= WHAT IS NEEDED =
Copy every line of the listing below word for word, leaving out the pictures.

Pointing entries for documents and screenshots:
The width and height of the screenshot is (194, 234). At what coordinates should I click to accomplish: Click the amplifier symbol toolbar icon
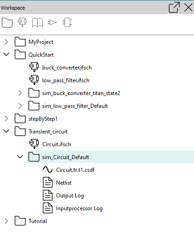[x=52, y=22]
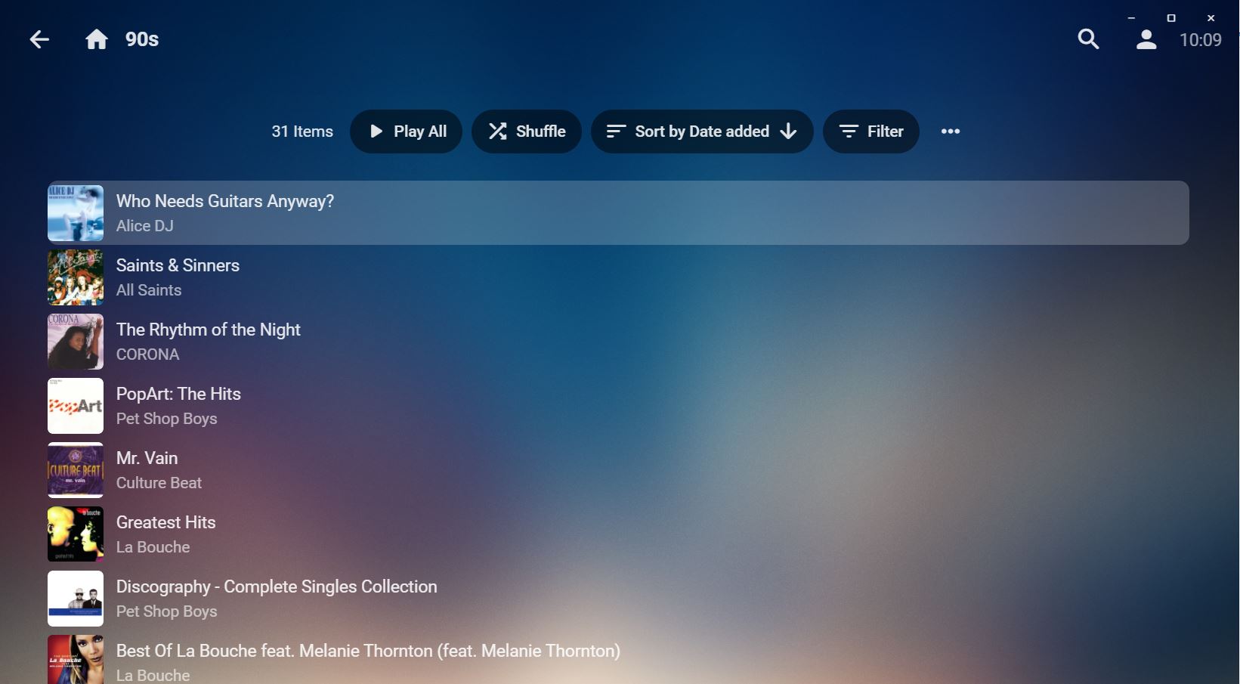Open the user profile menu
This screenshot has height=684, width=1240.
(1145, 40)
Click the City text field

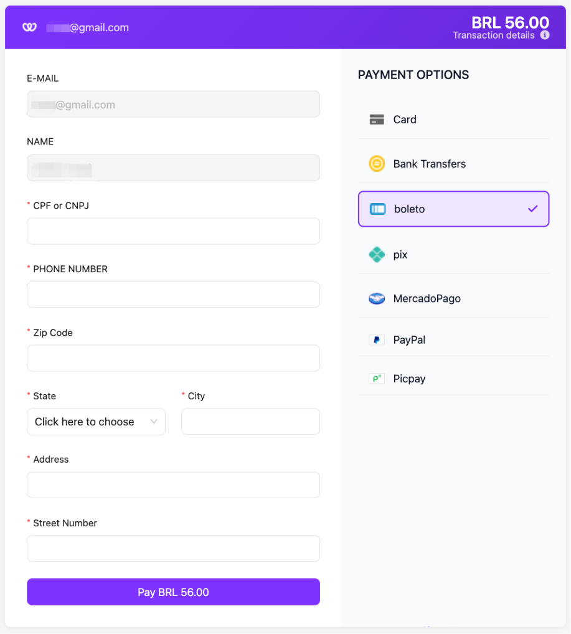(250, 422)
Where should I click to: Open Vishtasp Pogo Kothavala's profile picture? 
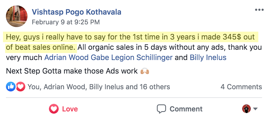click(x=17, y=16)

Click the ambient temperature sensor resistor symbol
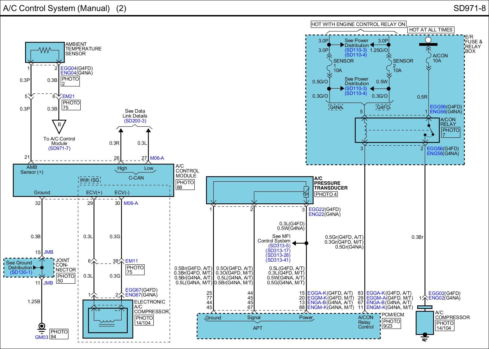(x=44, y=50)
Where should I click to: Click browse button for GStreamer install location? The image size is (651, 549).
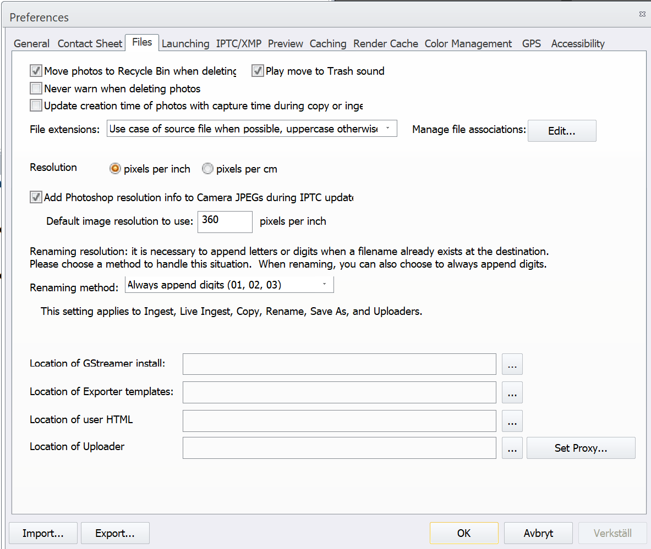(512, 364)
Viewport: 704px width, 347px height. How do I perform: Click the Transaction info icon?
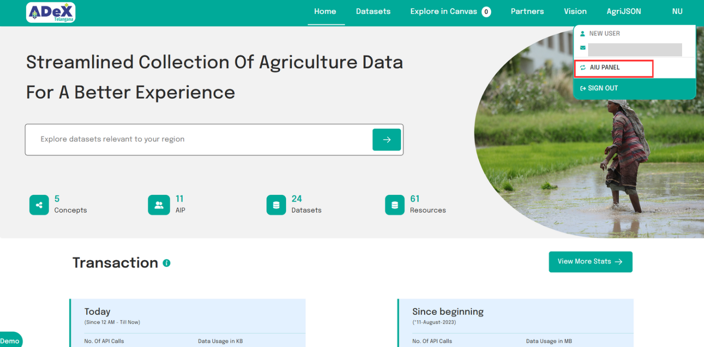click(x=166, y=263)
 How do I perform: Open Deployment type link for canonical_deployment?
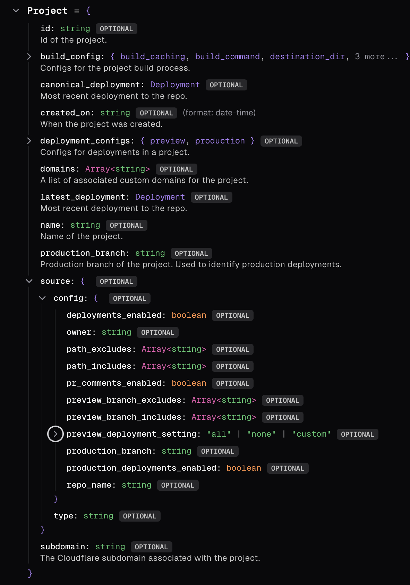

= EXPECTED ANSWER =
The width and height of the screenshot is (194, 234). At what coordinates should I click to accomplish: Click the amplifier symbol toolbar icon
[x=52, y=22]
Open the user profile menu
This screenshot has height=684, width=1240.
(1145, 40)
Click the City text field

(250, 422)
Where should I click to: Open Vishtasp Pogo Kothavala's profile picture? 
click(x=17, y=16)

Click the ambient temperature sensor resistor symbol
(x=44, y=50)
Where should I click to: Click browse button for GStreamer install location? The image size is (651, 549).
(512, 364)
Viewport: 704px width, 347px height. How do I perform: Click the Transaction info icon?
click(x=166, y=263)
 How do I perform: Open Deployment type link for canonical_deployment?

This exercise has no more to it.